This role will operate on a 4 day working week basis and you will need to attend the Kent office at least twice a week. You will be needed onsite full time during the induction period.

The Role

Build and lead a bank-wide data and systems integration function to deliver a trusted single source of truth for internal (operational performance, strategic decisions), external (including client interactions/campaigns, regulatory, financial, and impact), and stakeholder reporting. Build the data capability and architecture to support high-quality insight, strategic decision-making, client engagement, business performance, and risk management. Drive up maturity in data quality, culture, and accountability.

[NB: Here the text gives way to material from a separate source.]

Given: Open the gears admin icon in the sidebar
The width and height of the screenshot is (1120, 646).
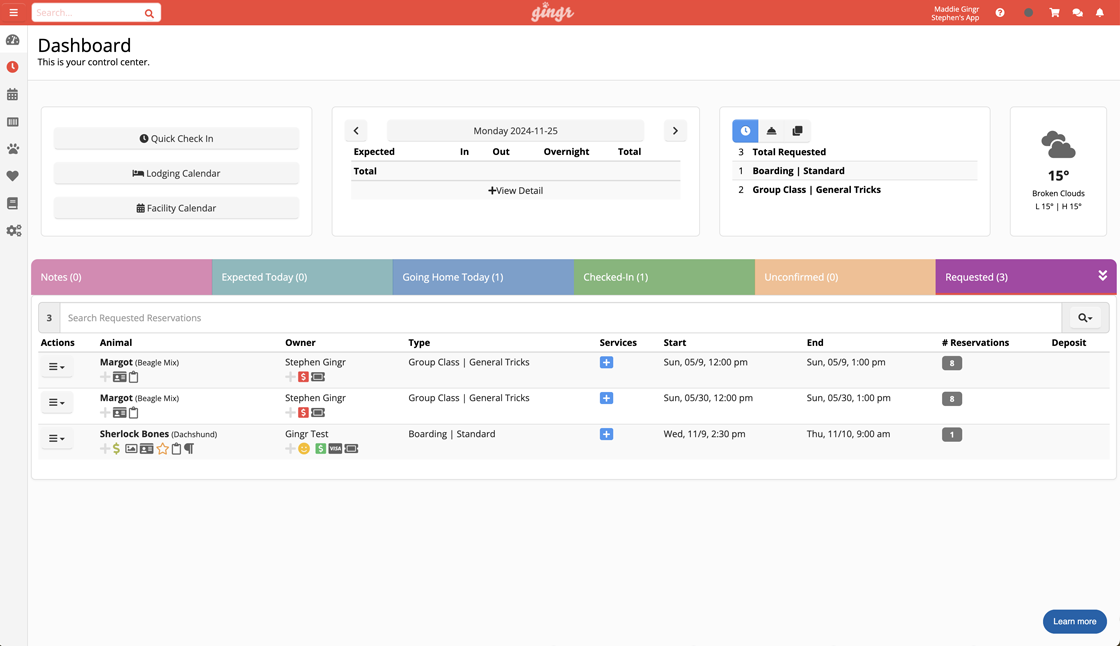Looking at the screenshot, I should click(13, 230).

Align systems and data flows to enable efficient operations, scalable data access, and innovation across the organization.

Experience Required:

  • Significant experience in leading enterprise data strategy, system integration, and governance within a regulated environment — ideally financial services.

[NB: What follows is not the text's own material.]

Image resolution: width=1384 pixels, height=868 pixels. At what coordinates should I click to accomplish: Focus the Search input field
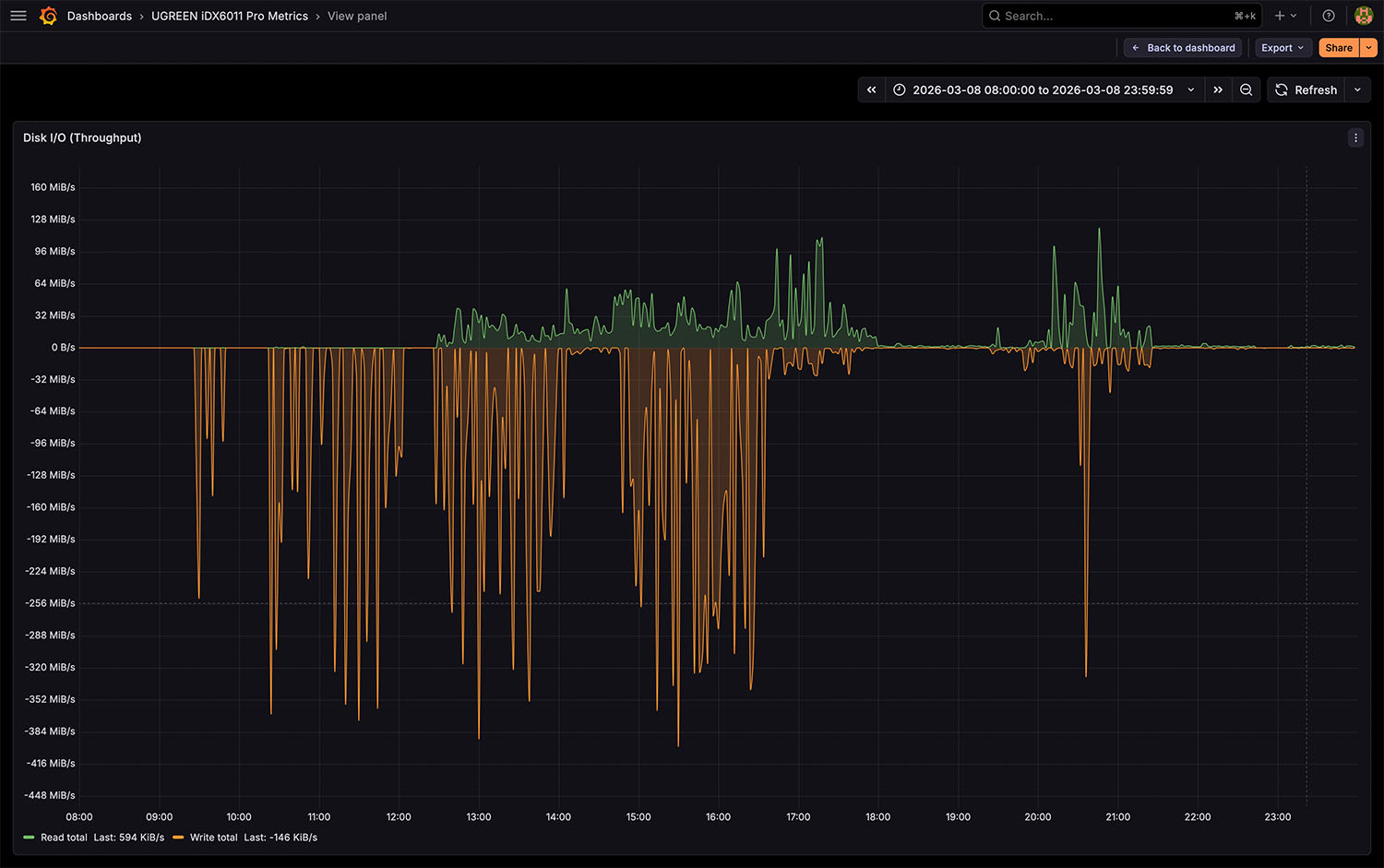click(x=1107, y=16)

  • Proven track record of delivering scalable data platforms and tools that support operational and analytical use cases.

  • Involvement in implementing or transitioning to Data Mesh or federated data ownership models.

  • Experience in managing, mentoring, or building a cross-functional data team.

  • Experience in using data to drive deeper customer insight, segmentation, and service personalisation to support commercial and social outcomes.

  • Strong attention to detail and ability to ensure both strategy and execution are carried through to a high standard.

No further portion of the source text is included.